Al menos en Alicante, una persona que haya tenido oportunidad de cursar estudios universitarios puede contar en su haber con más de 80 profesores sin contabilizar los posibles cursos externos. Desde luego que los de primaria, por ser la edad de la primera vez de muchas cosas es de los que podremos a posteriori presumir un recuerdo más profundo, pero me atrevo a asegurar que en todas las etapas educativas habrá más de un docente del que mantengamos un profundo aprecio por su manera de ser y forma de enseñar.

Ahora, si volteamos la moneda por la otra cara, ¿nos ha correspondido ser profesores en alguna ocasión? Y no necesariamente de manera sistemática y profesional, sino con la transmisión a otros de un conocimiento o técnica que dominamos. No vayamos tan lejos: estoy seguro que más de uno por aquí tuvo el privilegio de introducir en el mundo de la informática a sus padres, y sin tener noción de las herramientas docentes más usuales, conseguimos que aprendan lo indispensable para encender la computadora, utilizar el procesador de texto, navegar por internet… ¡enviar correos! (y claro, a la postre sufrir con la avalancha de cadenas reenviadas por ellos 😀 ).
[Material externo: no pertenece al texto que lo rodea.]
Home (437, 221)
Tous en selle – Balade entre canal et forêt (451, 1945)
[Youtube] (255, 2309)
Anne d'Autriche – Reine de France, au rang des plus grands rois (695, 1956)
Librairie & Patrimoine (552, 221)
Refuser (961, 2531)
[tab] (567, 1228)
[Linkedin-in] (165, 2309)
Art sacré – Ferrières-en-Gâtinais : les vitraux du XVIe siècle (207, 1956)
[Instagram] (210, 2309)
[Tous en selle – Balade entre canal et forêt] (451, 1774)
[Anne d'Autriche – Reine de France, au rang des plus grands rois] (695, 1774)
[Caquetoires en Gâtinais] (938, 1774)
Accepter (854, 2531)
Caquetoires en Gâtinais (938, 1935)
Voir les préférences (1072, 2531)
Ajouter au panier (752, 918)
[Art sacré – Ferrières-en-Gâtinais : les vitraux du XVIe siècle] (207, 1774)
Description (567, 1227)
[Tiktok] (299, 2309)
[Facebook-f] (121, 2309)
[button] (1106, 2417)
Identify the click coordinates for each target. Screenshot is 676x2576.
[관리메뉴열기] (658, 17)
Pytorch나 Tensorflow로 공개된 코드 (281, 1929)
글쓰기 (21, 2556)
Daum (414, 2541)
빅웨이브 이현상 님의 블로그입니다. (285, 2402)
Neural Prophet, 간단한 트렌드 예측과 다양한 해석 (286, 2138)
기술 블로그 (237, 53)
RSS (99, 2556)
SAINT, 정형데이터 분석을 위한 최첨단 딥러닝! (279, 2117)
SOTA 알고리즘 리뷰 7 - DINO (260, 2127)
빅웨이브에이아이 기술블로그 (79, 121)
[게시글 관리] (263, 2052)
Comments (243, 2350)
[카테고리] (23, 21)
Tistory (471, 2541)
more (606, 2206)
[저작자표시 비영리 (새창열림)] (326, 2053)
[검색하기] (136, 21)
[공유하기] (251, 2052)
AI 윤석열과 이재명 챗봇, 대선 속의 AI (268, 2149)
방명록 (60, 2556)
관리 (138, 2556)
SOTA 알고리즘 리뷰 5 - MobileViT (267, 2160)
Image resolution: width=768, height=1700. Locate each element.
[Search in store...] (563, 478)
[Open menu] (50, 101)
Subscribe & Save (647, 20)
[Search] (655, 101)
Con lo anterior, no me interesa más que despertar a la reflexión sobre la curiosa dinámica de la cual como seres humanos somos partícipes dentro del proceso de enseñanza-aprendizaje en el que unas veces nos toca ser jueces y otras parte, pero sin duda se vuelve parte de esa escencia de la que gozamos como “animales pensantes” y que es imposible eludir, claro, si nuestra intención es seguir progresando y mantener vigente la darwiniana teoría de la evolución, que por profesores (formales o empíricos) no paramos.